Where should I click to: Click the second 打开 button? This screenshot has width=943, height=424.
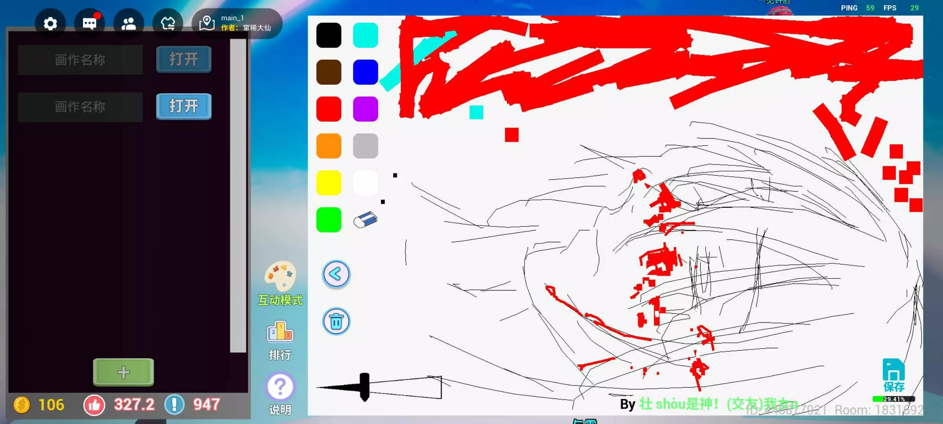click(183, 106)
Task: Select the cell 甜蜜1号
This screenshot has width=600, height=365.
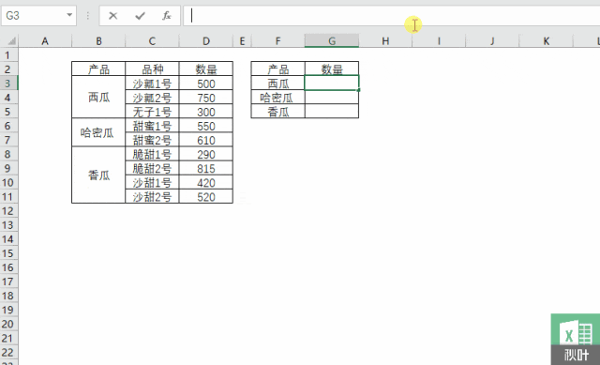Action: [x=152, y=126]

● ● ● ●

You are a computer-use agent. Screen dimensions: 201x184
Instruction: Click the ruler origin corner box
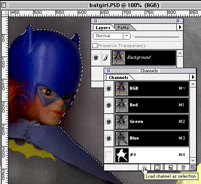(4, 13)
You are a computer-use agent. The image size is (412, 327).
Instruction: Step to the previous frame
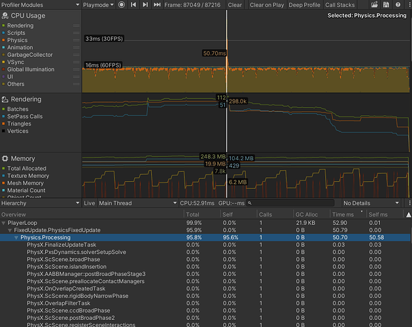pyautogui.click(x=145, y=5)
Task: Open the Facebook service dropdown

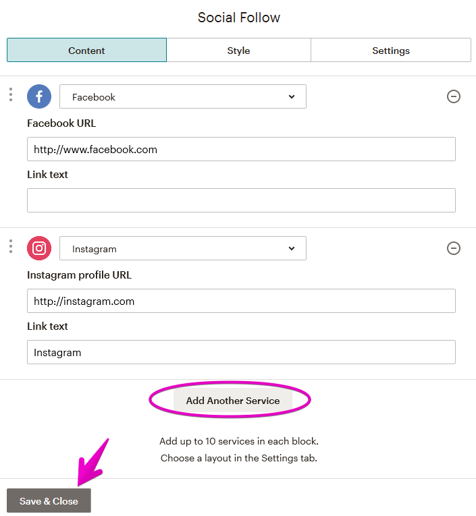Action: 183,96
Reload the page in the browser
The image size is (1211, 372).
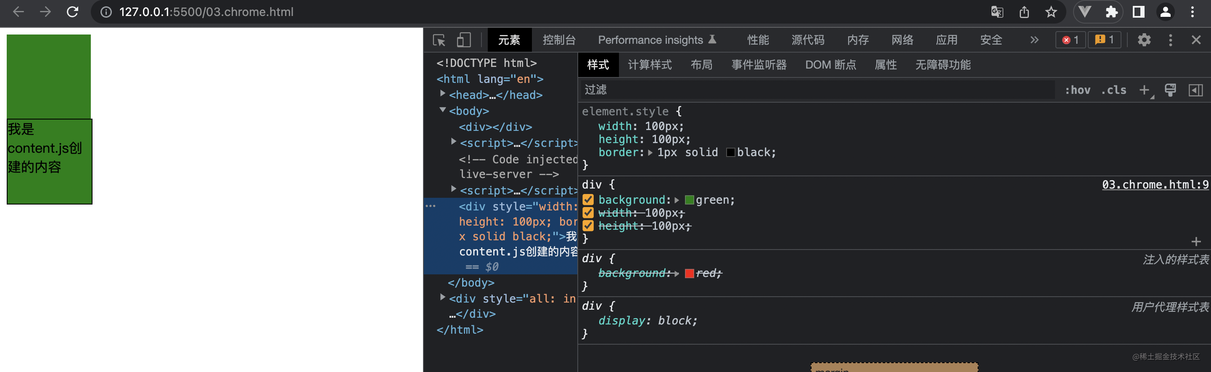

● ● ● ●

> **What you should do**
Pull out the lines of the entries from the line with "Where should I" up to and including the line with "Action: [x=152, y=126]", copying each one word for word. Leave the pictures out of your answer.

> **Final result**
Where should I click to: Click the second 打开 button? This screenshot has width=943, height=424.
click(183, 106)
Task: Select the cell 甜蜜1号
This screenshot has width=600, height=365.
Action: [x=152, y=126]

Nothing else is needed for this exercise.